The data
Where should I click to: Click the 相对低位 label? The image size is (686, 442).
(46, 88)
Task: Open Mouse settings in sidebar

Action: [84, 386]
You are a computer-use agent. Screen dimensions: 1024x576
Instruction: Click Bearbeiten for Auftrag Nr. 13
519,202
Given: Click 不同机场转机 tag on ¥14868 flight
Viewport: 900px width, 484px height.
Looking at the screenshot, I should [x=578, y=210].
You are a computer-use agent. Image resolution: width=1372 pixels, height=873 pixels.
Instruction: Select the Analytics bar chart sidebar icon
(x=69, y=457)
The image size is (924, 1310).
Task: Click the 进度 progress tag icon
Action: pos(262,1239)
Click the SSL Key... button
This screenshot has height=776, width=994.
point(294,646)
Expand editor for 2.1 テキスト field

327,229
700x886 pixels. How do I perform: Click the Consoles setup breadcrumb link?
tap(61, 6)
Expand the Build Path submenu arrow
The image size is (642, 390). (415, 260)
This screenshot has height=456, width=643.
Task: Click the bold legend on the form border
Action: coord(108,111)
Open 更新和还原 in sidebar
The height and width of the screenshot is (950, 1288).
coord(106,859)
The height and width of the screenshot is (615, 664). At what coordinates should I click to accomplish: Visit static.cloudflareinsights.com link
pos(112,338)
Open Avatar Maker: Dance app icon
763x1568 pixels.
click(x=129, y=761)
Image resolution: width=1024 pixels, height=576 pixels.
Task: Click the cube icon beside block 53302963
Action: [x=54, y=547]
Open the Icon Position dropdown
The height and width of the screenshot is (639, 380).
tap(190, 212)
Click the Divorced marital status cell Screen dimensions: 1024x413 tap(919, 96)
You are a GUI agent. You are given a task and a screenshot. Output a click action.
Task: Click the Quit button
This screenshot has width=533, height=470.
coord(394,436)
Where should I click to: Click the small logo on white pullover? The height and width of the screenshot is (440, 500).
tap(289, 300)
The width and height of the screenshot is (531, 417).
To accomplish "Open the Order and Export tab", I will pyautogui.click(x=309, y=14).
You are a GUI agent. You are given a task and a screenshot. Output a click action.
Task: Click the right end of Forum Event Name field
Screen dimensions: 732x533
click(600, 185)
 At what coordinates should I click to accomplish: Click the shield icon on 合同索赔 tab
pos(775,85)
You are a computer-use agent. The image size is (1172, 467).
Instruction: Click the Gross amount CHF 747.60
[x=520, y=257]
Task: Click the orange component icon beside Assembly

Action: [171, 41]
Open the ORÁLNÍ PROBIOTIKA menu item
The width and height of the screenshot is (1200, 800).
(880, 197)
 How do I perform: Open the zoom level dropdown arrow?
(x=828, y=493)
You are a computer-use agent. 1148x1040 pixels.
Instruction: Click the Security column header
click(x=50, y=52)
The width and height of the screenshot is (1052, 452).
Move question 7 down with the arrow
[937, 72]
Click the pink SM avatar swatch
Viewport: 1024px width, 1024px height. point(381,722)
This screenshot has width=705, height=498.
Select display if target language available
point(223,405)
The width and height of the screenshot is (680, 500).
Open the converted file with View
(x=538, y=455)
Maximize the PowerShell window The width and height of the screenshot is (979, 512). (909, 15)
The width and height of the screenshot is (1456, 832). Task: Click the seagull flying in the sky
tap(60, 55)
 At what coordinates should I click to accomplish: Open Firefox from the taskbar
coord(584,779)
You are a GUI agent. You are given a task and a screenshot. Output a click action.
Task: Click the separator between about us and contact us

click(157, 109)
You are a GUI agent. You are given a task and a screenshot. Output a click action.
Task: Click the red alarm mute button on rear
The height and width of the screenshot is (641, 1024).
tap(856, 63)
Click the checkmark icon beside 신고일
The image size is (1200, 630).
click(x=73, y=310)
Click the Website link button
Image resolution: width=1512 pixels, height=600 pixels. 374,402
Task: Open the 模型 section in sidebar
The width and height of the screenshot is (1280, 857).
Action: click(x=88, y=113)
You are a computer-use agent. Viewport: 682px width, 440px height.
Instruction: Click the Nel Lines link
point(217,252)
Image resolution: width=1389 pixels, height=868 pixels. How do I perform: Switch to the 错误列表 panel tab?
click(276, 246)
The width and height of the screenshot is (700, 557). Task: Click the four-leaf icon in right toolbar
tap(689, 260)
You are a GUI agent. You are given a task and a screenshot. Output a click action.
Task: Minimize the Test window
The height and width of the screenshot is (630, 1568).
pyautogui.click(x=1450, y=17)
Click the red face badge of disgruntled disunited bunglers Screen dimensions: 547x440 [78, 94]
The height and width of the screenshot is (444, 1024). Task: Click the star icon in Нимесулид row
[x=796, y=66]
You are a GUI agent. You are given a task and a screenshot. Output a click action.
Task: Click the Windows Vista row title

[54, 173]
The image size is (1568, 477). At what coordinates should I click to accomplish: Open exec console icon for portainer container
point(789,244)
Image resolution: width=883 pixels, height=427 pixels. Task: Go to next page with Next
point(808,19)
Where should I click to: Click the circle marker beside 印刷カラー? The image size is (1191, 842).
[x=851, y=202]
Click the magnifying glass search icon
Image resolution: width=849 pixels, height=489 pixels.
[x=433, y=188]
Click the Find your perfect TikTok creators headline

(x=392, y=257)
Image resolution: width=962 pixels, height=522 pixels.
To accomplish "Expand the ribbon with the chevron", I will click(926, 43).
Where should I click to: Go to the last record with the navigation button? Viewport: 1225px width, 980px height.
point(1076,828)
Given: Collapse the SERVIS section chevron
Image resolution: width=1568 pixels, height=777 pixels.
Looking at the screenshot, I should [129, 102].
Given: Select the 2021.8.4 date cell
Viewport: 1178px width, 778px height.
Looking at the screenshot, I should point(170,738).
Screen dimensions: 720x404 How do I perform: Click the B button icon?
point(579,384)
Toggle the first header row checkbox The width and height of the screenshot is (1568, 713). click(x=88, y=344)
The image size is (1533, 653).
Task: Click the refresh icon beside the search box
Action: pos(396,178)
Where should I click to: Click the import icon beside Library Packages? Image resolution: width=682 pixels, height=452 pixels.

Problem description
Every line from the start of the material above through the line that contains "You are a computer-use agent. Image" must be written out exactly, with both ends included.

Output below
Where should I click to: Click the 相对低位 label? The image size is (686, 442).
(46, 88)
Task: Open Mouse settings in sidebar

Action: [84, 386]
You are a computer-use agent. Screen dimensions: 1024x576
Instruction: Click Bearbeiten for Auftrag Nr. 13
519,202
Given: Click 不同机场转机 tag on ¥14868 flight
Viewport: 900px width, 484px height.
Looking at the screenshot, I should [x=578, y=210].
You are a computer-use agent. Image resolution: width=1372 pixels, height=873 pixels.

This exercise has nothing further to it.